Wafia: Personally, I know enough production to make a song. I’ve started songs by myself before. I know that I’m not good enough to produce out the full song, so it works really great on a demo level because I just want to get the ideas out as quickly as possible. I think there’s something beautiful in taking something to someone and saying, “hey, I can’t do this and I need your help to finish it.” I think it definitely keep me humble, because I like collaborating with people. I love getting to know people and knowing about their stories. I’m a woman of color, so it’s important for me to work with people of color, above all, more than anything else. That, to me, is a priority. If I bring this song to this particular person, it means I get to sit across the table from them for a few hours and get to know them and their life story. That, to me, is more of a personal gain than finishing a song by myself. You get to share the experience of writing a song with other people, and I feel like that’s more rewarding for me.
Alyssa: The more people you have working on one piece of music, the more diverse identities are going to be represented, especially when you’re performing live. Let’s talk a little bit about your live performance. How would you describe your personal aesthetic? Does your music ever influence the way you dress, or does the way you dress influence your music?

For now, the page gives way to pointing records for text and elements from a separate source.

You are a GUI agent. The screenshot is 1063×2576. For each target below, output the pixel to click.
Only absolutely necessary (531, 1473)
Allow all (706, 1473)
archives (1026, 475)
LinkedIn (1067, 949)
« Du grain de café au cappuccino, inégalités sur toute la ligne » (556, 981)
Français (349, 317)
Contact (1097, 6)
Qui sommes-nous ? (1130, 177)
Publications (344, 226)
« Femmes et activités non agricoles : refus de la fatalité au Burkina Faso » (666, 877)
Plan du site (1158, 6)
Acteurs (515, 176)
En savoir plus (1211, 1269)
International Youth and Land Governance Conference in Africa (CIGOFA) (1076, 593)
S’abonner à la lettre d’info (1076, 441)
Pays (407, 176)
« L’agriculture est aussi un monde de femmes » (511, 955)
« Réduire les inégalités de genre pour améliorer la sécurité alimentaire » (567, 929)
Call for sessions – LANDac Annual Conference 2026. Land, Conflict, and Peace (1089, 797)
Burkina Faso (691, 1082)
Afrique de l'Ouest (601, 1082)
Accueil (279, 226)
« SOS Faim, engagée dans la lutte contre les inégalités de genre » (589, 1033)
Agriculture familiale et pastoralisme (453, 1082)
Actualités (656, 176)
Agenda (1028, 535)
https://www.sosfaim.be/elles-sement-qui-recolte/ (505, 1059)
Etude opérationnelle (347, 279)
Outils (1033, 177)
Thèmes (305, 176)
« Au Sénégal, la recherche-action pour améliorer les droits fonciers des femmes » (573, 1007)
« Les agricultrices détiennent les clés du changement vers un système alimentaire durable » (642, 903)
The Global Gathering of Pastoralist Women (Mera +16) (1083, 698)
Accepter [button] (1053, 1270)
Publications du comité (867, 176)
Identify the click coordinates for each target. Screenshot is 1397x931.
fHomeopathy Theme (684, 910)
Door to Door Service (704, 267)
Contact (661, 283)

Wafia: For me, it’s always about comfort. I will always pick a piece based on comfort and make sure that I can sit and move around in it on stage. I’m not really a big dancer – I choose to just be in the moment and sing it. I think of where I was when I first wrote the song, and try to connect with the crowd as much as possible that way. I’m not a grandiose sort of performer. I think that reflects in my style of clothing. I like things that are really detail-oriented, like lots of embroidery, but it’s kind of hidden – it’s not always the first thing you see about that piece. I really like nice fabrics because, again, comfort. I want to be able to touch it and feel like it feels good on me. I think that’s what it comes down to in terms of my style. If I don’t have to be on stage, I’m not wearing any makeup, I’m not wearing any fancy clothes, I’m just in jeans and my favorite shirt that week, and Vans. It’s super casual for me, because when I have to be on, it’s a lot of work involved, and I just don’t enjoy doing that.
Alyssa: It seems like your style really reflects your music. Your live shows seem chill, really focused on the music and not as much on the performance. Your style really lets the music speak for itself – it doesn’t detract from your performance in any way.
Wafia: Yeah, I think that’s exactly right. For me, the song is king. I wouldn’t be here if I didn’t have that experience that I wrote about that day – maybe that brought me here. The song is the thing that matters all of the time. If you strip it away and I sing it at a piano, is it still a good song? I feel like that’s how I feel. If you strip me away, could I still sing a song to you? Yes [laughs]. I’m not a great show-woman, I just like to sing.
Alyssa: I think that says a lot about your sense of self, too. You’re confident just being a person who sings and performs honestly and truthfully. Are there any musicians that you look to for style cues that don’t generally influence your own music? Someone that works in a different genre, or not even musicians?
Wafia: The obvious is Rihanna. What she exudes in her style in confidence. She’s just killing it. She’s always been killing it. That is the most powerful thing I think you have as a woman: being really unapologetic, and not shying away from the space that you occupy. Just be like, “this is me, this is where I am, everything else is whatever.” I really admire her for that. And then Zendaya. She dresses so well. Her stylist – I follow him on Instagram – he’s genius. They’re so good together. She does every look really well.
Alyssa: She is so cool.
Wafia: When she wore her hair in dreads [at the Oscars in 2015]… Again, so unapologetic, confident, and incredible.